Butler presented photographic proof of myriad distribution of fine nerves on the spinal dura.9 Such evidence strongly implies similar patterns of different densities of these nerves occurring on many tissue planes or interfaces throughout the body. Distribution of nerve fibers on the spinal dura does not specifically assure us that free nerve endings also occur there. On the other hand, it is highly likely that such free nerve endings do, in fact, occur in this potential space, or more generically this tissue plane, as they do in tissue planes throughout the body.
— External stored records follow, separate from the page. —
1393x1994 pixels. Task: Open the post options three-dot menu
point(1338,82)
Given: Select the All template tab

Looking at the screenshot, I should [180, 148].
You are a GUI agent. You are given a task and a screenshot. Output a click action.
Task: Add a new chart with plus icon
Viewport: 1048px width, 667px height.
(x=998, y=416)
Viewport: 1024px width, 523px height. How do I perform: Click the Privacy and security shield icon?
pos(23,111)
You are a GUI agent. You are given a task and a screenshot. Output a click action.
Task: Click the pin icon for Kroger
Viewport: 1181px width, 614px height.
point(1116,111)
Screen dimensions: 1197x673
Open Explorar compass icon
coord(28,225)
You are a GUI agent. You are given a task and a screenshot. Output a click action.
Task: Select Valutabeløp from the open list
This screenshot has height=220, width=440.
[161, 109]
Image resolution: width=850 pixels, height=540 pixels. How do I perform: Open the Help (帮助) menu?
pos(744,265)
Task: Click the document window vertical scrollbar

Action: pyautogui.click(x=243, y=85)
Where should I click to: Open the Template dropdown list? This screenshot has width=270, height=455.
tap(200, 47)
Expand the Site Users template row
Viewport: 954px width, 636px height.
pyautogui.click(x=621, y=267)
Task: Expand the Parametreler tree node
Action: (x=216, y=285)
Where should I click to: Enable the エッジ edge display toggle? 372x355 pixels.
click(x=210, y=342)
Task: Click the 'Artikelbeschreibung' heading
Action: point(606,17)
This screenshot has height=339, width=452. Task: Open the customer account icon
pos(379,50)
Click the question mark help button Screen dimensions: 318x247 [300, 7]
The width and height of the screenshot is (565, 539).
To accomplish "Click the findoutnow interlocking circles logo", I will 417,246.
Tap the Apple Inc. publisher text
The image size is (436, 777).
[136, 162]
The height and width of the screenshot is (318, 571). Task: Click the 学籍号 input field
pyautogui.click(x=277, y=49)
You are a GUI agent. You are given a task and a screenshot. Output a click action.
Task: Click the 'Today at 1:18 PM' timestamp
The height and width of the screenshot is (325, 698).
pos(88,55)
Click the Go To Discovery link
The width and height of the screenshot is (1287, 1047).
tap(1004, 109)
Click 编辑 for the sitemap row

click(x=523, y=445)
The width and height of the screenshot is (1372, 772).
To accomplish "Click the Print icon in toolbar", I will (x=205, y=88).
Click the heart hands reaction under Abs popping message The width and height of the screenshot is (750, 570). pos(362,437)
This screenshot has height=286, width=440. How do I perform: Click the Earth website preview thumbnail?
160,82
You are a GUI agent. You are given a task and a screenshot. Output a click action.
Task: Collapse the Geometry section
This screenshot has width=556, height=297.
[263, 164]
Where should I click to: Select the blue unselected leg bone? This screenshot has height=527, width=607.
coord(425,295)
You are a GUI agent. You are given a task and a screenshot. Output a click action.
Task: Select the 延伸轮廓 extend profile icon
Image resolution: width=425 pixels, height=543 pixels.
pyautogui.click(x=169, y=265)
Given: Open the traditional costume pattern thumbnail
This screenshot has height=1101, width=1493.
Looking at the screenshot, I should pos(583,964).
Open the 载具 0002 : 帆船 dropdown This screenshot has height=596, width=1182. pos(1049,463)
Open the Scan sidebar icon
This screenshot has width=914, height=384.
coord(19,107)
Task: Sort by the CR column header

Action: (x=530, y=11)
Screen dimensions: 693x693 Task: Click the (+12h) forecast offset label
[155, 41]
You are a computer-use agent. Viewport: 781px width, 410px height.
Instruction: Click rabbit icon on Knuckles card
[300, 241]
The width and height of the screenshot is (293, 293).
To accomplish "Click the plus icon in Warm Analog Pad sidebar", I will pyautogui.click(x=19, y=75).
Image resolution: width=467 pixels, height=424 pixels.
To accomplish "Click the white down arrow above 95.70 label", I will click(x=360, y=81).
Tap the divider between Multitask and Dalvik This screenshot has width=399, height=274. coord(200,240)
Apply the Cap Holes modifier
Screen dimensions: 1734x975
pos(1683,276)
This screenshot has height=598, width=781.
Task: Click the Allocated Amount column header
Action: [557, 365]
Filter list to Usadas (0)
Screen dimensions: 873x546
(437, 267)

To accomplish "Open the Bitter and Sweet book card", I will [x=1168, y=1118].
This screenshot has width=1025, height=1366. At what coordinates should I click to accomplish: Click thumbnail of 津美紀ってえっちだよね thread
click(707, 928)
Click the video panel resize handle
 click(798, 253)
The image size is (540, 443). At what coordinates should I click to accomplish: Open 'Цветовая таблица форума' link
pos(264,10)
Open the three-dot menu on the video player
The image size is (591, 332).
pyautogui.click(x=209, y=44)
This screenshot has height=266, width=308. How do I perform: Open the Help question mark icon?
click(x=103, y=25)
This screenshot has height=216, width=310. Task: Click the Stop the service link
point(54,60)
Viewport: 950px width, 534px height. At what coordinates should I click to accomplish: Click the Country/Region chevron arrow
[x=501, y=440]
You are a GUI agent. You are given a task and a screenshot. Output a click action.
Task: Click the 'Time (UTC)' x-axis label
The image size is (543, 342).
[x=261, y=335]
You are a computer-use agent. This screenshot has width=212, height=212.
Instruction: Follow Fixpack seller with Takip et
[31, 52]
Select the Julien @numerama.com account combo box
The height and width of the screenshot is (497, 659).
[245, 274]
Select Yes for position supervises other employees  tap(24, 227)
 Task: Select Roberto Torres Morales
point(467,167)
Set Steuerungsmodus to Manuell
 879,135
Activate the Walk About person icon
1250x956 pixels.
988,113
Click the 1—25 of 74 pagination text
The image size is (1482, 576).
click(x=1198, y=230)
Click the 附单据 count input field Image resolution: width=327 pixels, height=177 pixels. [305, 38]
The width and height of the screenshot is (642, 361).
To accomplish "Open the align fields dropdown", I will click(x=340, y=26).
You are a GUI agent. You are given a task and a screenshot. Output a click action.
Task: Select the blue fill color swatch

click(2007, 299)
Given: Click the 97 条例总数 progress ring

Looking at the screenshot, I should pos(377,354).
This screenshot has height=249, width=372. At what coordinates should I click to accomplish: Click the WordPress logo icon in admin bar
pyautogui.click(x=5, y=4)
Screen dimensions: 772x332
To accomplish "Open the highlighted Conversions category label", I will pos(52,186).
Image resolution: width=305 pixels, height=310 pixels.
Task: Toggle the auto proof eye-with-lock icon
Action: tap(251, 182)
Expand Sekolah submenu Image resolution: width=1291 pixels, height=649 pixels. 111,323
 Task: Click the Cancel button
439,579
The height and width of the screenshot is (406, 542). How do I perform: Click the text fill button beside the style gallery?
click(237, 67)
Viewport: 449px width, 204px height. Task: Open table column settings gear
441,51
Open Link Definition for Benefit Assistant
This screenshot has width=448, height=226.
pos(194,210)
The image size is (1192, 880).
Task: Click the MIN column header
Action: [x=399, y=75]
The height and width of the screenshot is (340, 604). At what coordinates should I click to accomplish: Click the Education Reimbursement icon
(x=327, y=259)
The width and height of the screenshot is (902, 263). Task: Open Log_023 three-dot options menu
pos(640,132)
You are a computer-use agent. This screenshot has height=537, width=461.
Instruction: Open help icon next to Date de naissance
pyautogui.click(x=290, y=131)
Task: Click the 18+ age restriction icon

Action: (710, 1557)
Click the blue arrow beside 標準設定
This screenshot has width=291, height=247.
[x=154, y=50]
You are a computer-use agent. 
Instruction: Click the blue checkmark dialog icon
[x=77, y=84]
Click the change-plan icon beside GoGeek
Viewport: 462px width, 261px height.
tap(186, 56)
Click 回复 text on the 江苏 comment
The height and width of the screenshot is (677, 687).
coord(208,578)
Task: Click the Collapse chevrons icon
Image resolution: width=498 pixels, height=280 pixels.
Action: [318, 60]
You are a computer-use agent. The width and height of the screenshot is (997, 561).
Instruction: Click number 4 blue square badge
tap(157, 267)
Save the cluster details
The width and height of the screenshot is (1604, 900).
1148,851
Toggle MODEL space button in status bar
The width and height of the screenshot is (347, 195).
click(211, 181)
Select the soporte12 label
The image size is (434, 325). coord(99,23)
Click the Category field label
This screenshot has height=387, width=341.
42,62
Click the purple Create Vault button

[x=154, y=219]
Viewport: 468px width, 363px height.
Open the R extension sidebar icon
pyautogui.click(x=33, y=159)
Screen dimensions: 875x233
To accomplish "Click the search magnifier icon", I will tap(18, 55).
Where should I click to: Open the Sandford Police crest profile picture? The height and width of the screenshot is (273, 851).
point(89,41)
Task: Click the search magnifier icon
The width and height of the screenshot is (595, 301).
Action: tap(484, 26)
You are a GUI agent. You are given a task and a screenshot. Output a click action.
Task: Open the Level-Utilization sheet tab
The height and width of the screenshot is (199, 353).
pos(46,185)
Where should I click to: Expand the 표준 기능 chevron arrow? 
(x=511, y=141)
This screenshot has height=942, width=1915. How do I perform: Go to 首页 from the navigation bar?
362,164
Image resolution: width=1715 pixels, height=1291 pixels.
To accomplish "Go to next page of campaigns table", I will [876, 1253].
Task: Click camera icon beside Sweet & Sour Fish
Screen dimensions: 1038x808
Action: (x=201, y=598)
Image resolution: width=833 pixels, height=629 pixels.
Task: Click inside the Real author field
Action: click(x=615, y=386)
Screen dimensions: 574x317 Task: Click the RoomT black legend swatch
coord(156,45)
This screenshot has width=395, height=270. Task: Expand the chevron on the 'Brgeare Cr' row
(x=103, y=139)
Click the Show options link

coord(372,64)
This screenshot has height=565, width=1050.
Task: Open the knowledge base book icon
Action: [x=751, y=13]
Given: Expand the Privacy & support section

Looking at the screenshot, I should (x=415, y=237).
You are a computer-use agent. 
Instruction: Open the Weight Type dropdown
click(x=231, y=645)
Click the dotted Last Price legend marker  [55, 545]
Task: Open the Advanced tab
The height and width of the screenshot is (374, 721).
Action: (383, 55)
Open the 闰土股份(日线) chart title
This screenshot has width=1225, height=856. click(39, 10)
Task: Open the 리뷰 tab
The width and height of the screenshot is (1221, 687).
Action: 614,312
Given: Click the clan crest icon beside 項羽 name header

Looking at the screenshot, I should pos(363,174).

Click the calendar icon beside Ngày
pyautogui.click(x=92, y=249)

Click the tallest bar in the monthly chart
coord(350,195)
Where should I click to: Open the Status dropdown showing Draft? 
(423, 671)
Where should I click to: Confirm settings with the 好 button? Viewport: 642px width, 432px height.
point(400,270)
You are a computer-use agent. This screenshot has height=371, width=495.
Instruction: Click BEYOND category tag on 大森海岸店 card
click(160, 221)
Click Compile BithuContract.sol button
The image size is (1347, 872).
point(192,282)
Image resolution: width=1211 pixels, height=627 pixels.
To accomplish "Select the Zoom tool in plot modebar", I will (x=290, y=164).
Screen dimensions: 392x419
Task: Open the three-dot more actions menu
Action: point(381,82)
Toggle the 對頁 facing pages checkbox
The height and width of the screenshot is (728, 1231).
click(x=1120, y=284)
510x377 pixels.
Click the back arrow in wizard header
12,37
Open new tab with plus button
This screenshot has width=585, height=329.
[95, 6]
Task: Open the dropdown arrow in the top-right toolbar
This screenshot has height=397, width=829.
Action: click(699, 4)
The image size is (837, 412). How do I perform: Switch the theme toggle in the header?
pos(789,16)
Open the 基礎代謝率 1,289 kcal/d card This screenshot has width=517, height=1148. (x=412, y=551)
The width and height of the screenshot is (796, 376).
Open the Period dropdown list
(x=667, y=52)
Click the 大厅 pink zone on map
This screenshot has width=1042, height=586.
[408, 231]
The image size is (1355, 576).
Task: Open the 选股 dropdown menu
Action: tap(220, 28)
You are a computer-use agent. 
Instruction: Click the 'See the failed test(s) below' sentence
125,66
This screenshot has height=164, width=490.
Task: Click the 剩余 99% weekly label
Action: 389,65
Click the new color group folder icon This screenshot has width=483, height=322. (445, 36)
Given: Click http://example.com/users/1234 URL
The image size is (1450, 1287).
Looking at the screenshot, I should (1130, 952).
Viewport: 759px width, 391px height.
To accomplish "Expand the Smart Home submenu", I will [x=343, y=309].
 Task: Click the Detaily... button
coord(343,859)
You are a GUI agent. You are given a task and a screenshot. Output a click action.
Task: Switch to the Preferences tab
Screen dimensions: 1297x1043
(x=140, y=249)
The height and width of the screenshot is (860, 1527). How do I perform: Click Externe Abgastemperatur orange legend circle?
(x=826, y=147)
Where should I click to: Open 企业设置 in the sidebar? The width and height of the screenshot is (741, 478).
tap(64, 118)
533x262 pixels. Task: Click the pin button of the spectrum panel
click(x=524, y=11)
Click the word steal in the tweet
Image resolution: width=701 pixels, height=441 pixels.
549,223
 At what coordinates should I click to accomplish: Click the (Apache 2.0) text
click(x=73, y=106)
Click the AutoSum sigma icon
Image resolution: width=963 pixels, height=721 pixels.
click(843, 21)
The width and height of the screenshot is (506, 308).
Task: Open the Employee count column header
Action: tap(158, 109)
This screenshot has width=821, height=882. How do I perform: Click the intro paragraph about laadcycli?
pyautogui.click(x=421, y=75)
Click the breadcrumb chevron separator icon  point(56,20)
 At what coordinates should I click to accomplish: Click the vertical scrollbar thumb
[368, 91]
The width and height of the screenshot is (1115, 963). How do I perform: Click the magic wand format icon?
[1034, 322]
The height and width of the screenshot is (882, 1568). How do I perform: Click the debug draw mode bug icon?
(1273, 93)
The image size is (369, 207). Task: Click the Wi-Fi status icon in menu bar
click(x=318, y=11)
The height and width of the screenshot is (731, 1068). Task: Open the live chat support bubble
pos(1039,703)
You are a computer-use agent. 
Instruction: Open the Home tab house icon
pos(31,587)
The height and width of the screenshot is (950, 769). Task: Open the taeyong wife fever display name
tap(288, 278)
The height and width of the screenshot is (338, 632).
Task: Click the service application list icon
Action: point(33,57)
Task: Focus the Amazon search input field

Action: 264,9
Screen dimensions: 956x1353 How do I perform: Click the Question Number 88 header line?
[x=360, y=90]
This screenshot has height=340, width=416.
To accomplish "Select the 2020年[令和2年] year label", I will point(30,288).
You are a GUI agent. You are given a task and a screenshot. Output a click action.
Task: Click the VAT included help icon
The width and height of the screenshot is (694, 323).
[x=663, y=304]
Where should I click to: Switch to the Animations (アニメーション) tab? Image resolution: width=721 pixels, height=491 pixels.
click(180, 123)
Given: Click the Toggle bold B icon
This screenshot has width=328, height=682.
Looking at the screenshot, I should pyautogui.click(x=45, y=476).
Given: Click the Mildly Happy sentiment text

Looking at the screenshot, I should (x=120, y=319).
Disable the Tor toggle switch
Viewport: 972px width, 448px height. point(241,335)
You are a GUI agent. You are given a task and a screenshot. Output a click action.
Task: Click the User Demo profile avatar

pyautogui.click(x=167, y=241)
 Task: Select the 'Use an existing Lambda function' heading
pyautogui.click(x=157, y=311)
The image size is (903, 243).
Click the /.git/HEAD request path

Therefore, it is reasonable to expect that insults (mechanical, chemical or thermal) to the free nerve endings in tissue planes throughout the body may result in pain patterns that are completely consistent with the specific location of the impact on those nerve endings and, therefore, considered to be anatomically and physiologically valid.
There must be an origin of pain pathology before referred pain can be perceived. Some of these patterns of referred pain are well recognized, while others seem rather esoteric.
Factors Favoring Referred Pain
Ombregt, in describing “factors favouring reference of pain,” concluded that, from pooled experience, stronger central and/or proximal deep (vs. superficial) stimuli more likely cause the perception of pain beyond the pathology.6 Sclerotomal referred pain is more likely to occur than myotomal referred pain, and much more likely than bone pain to occur. This order of occurrence may be generally inversely related to intensity and pain-related dysfunction.